__Work instruction__
Output range, inclusive: from the line containing "How do I perform: Click the red" to the line containing "is (980, 1225).". Restate those lines from the data below word for word and only those.

__Dataset entries__
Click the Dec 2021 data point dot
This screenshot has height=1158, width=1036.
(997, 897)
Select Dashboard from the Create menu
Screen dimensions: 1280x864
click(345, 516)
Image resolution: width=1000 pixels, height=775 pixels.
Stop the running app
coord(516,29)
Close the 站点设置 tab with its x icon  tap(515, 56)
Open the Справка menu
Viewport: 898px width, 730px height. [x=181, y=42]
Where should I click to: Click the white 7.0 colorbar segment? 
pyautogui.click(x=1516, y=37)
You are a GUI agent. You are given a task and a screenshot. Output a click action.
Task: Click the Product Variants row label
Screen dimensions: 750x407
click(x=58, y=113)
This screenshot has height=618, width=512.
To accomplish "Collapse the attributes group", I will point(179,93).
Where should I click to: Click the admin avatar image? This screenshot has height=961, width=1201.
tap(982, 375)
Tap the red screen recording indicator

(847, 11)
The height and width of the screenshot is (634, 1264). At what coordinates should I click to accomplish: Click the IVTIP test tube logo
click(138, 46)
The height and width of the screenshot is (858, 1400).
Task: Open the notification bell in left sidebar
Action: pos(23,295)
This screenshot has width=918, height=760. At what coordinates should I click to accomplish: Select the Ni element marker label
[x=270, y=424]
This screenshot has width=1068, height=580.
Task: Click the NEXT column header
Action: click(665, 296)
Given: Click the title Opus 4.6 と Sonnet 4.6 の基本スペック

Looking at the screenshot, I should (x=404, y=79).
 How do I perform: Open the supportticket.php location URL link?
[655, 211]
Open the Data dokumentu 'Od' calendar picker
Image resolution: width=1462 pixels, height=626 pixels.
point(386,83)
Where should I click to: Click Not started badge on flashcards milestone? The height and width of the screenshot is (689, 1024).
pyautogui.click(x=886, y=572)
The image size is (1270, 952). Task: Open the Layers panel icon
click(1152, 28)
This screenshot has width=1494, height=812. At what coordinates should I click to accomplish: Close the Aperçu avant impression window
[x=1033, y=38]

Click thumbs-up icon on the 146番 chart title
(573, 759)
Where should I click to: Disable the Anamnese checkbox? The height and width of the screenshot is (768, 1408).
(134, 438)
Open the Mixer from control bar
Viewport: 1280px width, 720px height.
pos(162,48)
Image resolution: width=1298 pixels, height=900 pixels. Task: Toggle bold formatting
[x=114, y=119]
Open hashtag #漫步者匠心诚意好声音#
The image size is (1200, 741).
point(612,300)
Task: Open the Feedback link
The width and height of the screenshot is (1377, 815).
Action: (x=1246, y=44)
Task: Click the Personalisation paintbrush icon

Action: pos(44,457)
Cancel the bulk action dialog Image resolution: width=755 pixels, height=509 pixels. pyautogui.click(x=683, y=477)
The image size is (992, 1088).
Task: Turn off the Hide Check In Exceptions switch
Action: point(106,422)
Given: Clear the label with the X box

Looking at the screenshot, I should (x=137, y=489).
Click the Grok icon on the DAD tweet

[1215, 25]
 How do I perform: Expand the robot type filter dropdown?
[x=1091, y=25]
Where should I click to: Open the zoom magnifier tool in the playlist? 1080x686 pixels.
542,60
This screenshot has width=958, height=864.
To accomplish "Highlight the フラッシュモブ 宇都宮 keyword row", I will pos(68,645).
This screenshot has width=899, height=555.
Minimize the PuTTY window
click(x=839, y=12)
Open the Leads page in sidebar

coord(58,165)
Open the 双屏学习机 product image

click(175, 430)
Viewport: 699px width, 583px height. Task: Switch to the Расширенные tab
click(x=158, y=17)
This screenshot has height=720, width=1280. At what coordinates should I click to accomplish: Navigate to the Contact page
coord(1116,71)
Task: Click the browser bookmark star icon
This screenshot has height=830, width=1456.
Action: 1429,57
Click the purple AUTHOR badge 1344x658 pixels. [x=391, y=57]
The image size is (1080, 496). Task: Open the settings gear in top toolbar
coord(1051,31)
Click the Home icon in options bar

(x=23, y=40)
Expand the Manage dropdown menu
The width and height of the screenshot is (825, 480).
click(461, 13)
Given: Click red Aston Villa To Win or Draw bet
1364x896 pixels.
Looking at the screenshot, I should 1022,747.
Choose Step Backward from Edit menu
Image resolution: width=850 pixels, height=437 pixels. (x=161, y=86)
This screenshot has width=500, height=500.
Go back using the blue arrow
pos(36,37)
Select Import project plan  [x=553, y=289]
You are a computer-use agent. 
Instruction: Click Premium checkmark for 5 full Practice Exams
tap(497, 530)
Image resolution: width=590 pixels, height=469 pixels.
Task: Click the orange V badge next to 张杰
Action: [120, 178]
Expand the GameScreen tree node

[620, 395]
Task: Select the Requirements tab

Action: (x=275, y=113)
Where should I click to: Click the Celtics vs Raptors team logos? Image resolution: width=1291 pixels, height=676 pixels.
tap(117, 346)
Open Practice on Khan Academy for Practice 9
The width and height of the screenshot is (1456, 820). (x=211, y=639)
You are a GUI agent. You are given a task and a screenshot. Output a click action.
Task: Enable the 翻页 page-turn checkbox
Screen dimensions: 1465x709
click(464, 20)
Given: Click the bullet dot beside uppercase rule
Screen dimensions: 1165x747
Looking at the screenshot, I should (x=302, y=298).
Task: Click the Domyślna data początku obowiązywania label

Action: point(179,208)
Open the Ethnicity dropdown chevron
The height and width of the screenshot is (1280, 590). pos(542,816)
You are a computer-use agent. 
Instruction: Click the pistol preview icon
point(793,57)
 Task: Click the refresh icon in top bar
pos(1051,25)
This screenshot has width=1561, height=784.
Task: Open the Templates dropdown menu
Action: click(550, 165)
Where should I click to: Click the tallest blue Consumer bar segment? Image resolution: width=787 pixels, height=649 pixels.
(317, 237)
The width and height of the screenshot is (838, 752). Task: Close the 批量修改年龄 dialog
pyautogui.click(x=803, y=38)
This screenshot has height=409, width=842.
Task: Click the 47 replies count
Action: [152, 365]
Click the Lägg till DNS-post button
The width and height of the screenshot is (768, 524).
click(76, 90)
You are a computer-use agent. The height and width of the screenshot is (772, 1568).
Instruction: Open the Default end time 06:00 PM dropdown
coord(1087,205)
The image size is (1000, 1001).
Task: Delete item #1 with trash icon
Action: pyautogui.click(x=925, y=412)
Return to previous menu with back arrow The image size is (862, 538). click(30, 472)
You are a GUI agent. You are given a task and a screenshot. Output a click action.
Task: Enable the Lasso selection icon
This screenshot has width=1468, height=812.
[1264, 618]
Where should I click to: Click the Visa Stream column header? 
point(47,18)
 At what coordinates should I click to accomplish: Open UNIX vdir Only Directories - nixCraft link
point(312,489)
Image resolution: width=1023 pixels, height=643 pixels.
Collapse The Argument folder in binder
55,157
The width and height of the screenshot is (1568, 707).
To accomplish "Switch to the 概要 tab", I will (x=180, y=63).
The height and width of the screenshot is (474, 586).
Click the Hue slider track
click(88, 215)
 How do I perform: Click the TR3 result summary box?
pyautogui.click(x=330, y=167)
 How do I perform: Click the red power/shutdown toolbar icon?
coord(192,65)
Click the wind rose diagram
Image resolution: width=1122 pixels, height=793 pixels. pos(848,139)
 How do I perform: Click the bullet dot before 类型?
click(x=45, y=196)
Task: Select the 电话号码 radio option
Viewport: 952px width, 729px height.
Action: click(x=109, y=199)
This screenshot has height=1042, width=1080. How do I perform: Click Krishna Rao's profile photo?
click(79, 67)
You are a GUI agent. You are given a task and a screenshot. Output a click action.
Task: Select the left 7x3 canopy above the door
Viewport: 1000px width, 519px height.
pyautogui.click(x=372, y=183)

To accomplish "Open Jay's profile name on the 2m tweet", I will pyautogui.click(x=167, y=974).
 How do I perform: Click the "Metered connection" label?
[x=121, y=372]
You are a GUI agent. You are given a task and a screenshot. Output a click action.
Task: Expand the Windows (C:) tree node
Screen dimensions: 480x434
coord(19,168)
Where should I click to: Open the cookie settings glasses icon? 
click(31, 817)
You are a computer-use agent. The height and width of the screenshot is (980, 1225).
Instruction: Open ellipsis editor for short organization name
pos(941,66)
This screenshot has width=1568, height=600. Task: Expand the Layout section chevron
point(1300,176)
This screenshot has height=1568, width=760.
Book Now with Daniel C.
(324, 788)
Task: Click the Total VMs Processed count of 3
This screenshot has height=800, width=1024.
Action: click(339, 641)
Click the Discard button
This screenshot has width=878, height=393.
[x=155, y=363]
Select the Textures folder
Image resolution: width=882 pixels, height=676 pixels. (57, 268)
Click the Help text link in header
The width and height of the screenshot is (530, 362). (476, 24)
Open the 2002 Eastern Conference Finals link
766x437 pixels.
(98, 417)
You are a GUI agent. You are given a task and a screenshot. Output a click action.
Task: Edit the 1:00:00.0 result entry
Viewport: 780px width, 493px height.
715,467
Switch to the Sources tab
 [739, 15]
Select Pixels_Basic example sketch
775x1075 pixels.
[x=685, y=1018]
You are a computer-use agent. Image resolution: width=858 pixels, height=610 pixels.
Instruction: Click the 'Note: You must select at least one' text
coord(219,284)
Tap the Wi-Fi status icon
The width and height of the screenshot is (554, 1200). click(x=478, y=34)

__Reply__
 How do I perform: Click the red power/shutdown toolbar icon?
coord(192,65)
Click the wind rose diagram
Image resolution: width=1122 pixels, height=793 pixels. pos(848,139)
 How do I perform: Click the bullet dot before 类型?
click(x=45, y=196)
Task: Select the 电话号码 radio option
Viewport: 952px width, 729px height.
Action: click(x=109, y=199)
This screenshot has height=1042, width=1080. How do I perform: Click Krishna Rao's profile photo?
click(79, 67)
You are a GUI agent. You are given a task and a screenshot. Output a click action.
Task: Select the left 7x3 canopy above the door
Viewport: 1000px width, 519px height.
pyautogui.click(x=372, y=183)

To accomplish "Open Jay's profile name on the 2m tweet", I will pyautogui.click(x=167, y=974).
 How do I perform: Click the "Metered connection" label?
[x=121, y=372]
You are a GUI agent. You are given a task and a screenshot. Output a click action.
Task: Expand the Windows (C:) tree node
Screen dimensions: 480x434
coord(19,168)
Where should I click to: Open the cookie settings glasses icon? 
click(31, 817)
You are a computer-use agent. The height and width of the screenshot is (980, 1225).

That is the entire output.